Tuesday, December 16, 2025

DriveNets Brings its Network Cloud to AI Data Centers


DriveNets, best known for bringing cloud-native, software-centric networking to service providers, recently released a series of Ethernet packages to meet the unique needs of AI data centers.

While the technology mania for AI initially centered on silicon, IT leaders are starting to understand that the network plays a critical role in the success of AI. The role of the network is why NVIDIA spent nearly $7 billion to acquire Mellanox in 2019. Since then, the GPU leader’s CEO, Jensen Huang, has continually reiterated that the network is a differentiator.

Traditional Connectivity and AI

The average network, however, doesn’t have the necessary performance to support AI. One option is InfiniBand, which offers great performance for AI but has several negatives. First, InfiniBand is only supported by one vendor, making it a closed technology that creates vendor lock-in. This might be fine for some companies, but most organizations want to have a more open technology that enables long-term choices and a broad ecosystem. Also, while InfiniBand has been around a long time, a limited number of engineers have worked with it, as the technology has historically been used only in niche situations.

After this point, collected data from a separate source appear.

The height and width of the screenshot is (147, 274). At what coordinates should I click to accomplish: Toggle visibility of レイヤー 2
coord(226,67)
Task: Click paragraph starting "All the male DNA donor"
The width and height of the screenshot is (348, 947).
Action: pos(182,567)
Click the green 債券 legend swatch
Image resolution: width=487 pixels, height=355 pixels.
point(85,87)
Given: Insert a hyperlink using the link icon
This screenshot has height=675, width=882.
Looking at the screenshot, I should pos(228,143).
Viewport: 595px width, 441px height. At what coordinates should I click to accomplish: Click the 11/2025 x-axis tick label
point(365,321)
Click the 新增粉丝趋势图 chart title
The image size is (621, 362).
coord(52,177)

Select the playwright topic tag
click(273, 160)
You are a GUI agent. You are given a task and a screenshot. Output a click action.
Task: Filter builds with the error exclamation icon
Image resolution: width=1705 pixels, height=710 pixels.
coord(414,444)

In a recent ZK Research study, I asked the question, “Which networking technology do you prefer to support AI workloads?” and 59% of respondents stated Ethernet. In a follow-up response as to why, they referenced the current ubiquity of Ethernet, their familiarity with it and concerns over lock-in.

Related:Nvidia Announces New and Expanded Products at SIGGRAPH 2025

That said, current Ethernet options are not ideally suited for the rigors of AI. Despite Ethernet’s versatility, it doesn’t guarantee that every packet will reach its destination, and it has too much latency and bandwidth limitations to support AI. AI training and inferencing demand lossless connectivity, extremely low latency and high bandwidth for fast data transfer between compute nodes. This is why current, enhanced Ethernet options require DPUs to be deployed in the servers, to offload networking functions and to spray packets in a manner that bypasses network bottlenecks.

DriveNets’ Approach

DriveNets has a different approach with its Fabric Scheduled Ethernet, an architecture that uses standard Ethernet connections toward the client side but implements a hardware-based, cell-based scheduled fabric system to ensure predictable, lossless performance. This enables it to provide high throughput and low latency, making it ideal for AI clusters.

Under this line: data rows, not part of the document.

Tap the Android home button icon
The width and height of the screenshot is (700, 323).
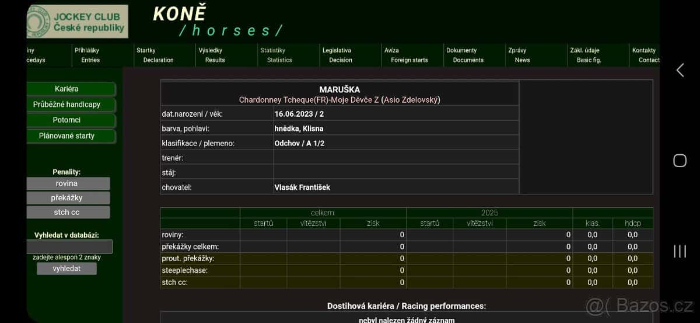[680, 161]
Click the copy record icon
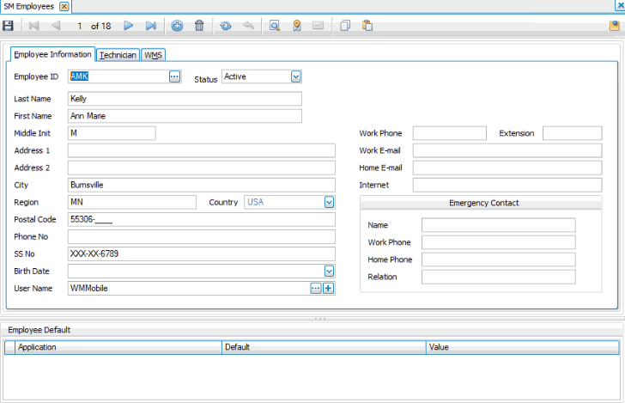The image size is (625, 403). click(345, 26)
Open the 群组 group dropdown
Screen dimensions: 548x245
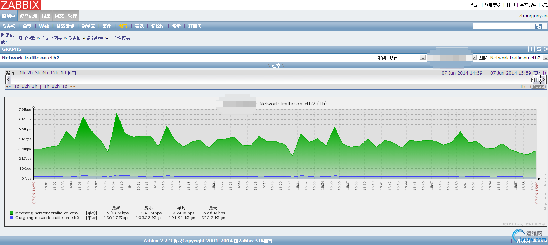coord(406,58)
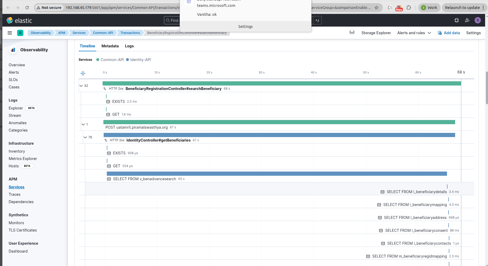Click the SELECT FROM v_benadvancesearch span bar
Screen dimensions: 488x266
[277, 174]
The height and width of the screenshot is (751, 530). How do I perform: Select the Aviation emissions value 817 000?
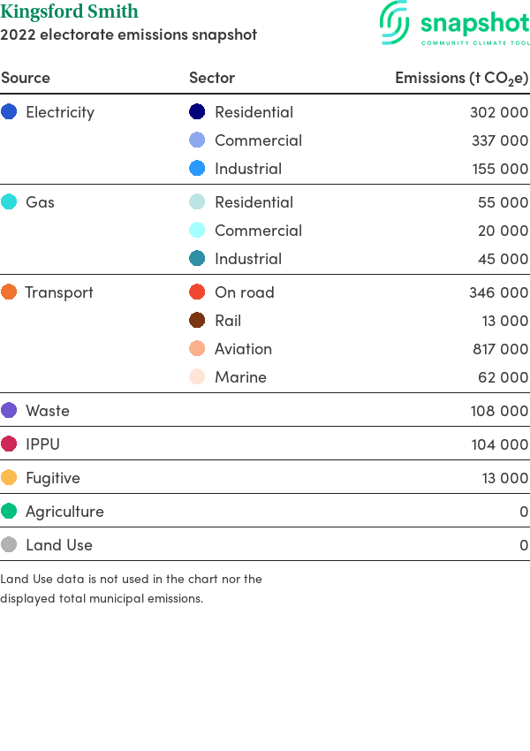[x=500, y=349]
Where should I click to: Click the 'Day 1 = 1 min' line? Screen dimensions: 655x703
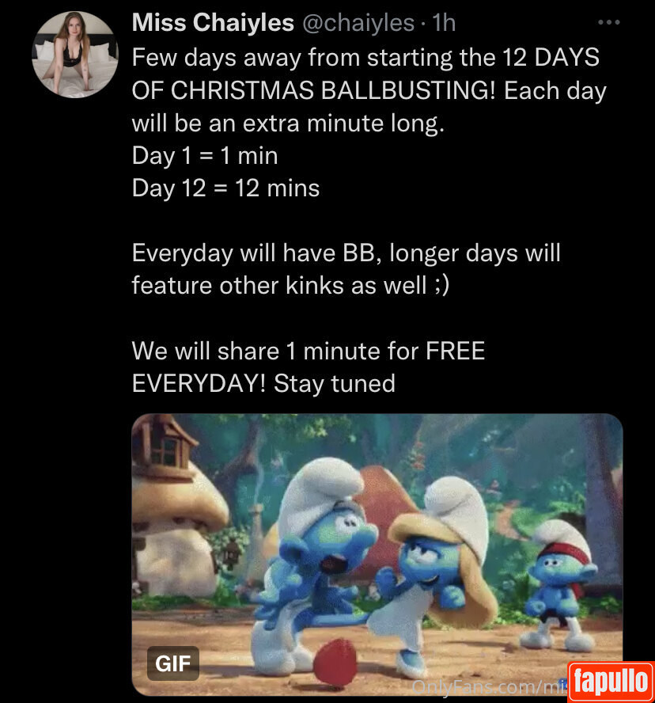205,156
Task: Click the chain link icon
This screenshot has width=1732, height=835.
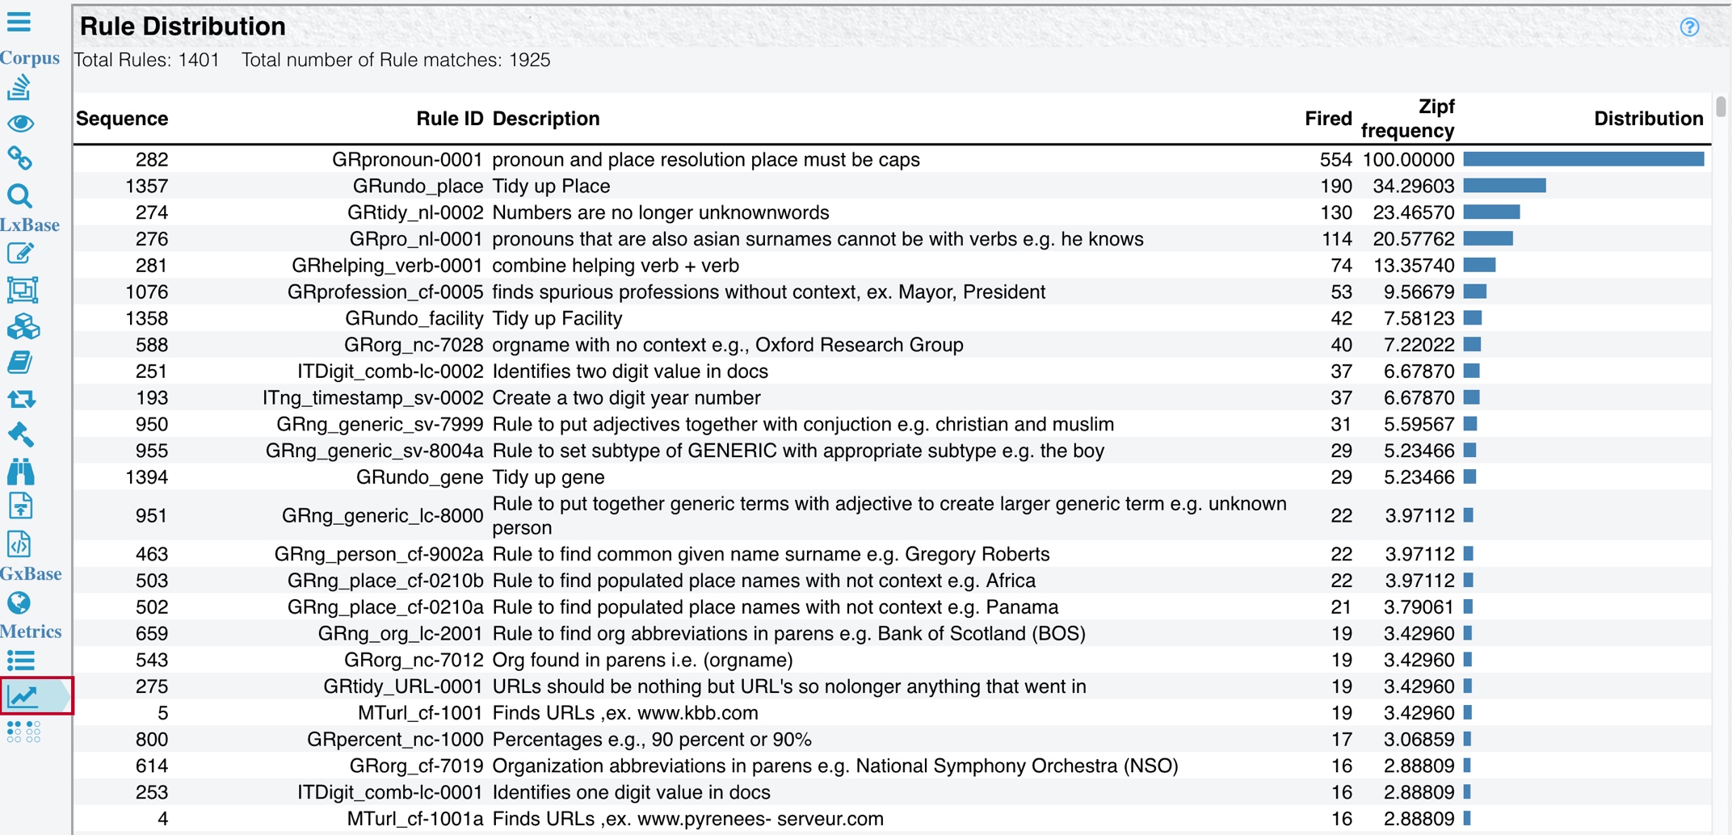Action: (20, 158)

The technology enables network engineers to connect a series of switches over a lossless fabric, like what FibreChannel did for storage. Historically, data centers were built on chassis-based switches. DriveNets disaggregated the chassis into top-of-rack and fabric switches, with a cell-based protocol from Broadcom connecting them. This allows the fabric to scale out horizontally, enabling companies to start small and grow to a massive network when required.

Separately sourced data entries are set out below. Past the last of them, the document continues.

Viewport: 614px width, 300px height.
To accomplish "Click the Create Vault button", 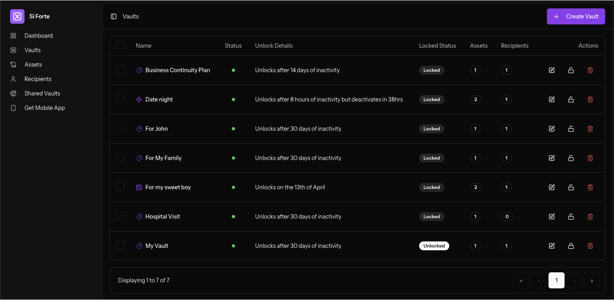I will pos(575,16).
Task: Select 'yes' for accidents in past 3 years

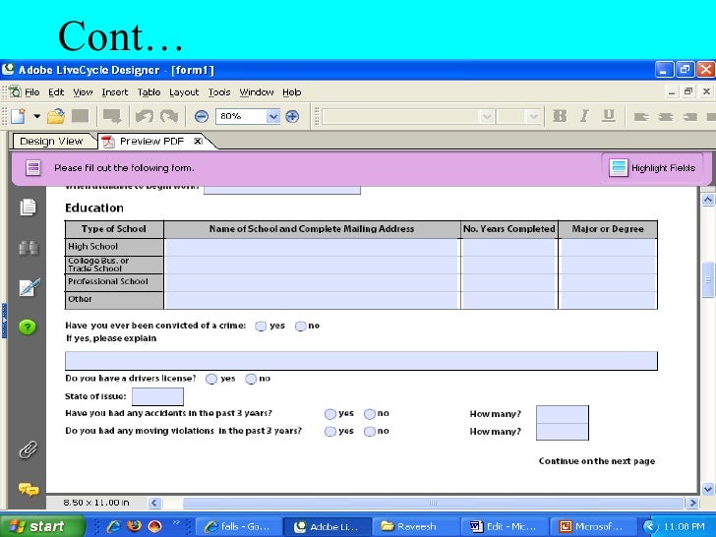Action: 330,414
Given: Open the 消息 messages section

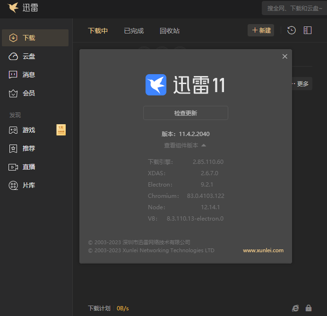Looking at the screenshot, I should pyautogui.click(x=28, y=75).
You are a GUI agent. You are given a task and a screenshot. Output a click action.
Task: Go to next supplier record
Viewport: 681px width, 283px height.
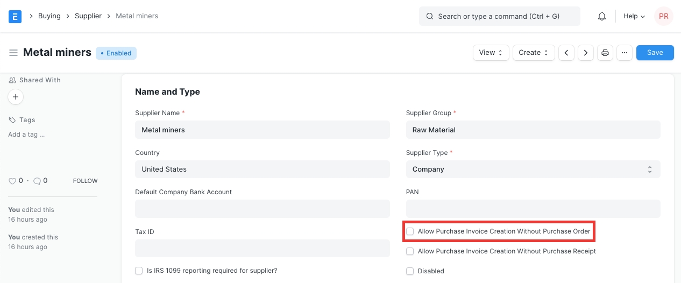tap(585, 53)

Related:4 Takeaways from Antonio Neri’s Keynote at HPE Discover 2025

To ensure traffic is distributed across the fabric evenly, DriveNets uses a technique called “cell spraying” to load balance traffic across the different switches. It also uses virtual output queuing, which is a buffering technique where each input port maintains separate queues for each output port, preventing head-of-line blocking. This isolation of traffic destined for different outputs enables multiple tenants to share the same physical network infrastructure, without their traffic interfering with each other. Congestion on one output queue doesn’t affect traffic destined for other outputs.

A Look at the Benefits

Multi-tenant AI networks have many benefits, such as the following:

  • Improved resource management.

  • Data sharing and collaboration between companies and departments.

  • Managed service providers can offer network services in an “as a service” or subscription model.

Related:2 Ways to Think about AI and Networking — Without the Hype

DriveNets’ fabric approach has several benefits. The first, and perhaps most important for AI networks, is guaranteed performance. This approach brings the performance benefits of InfiniBand and combines them with the ease of deployment and management of Ethernet. This is also done independent of GPU, NIC or DPU, giving customers the freedom to pick and choose technologies up the stack. In addition to Ethernet’s ease of deployment, the fabric-based scheduling approach eases the fine-tuning process and substantially accelerates the AI cluster setup time, driving huge savings in time and money.

The deployment isn’t quite plug and play, but it’s close. Network engineers can connect DriveNets switches, which operate on white boxes, and the system automatically configures itself to form an AI cluster. Teams can scale the network out by adding switches to the spine.

Final Thoughts

I don’t expect InfiniBand to go away any time soon, but the growth in AI networking will come from Ethernet. In fact, the transition is already underway. Early adopters can withstand the complexity of running InfiniBand. But for AI to scale, the network needs to shift to Ethernet, as it’s much simpler to work with, and the skills to run it are nearly ubiquitous. Not all Ethernet is created equal, however, and customers should do their due diligence to understand all the options.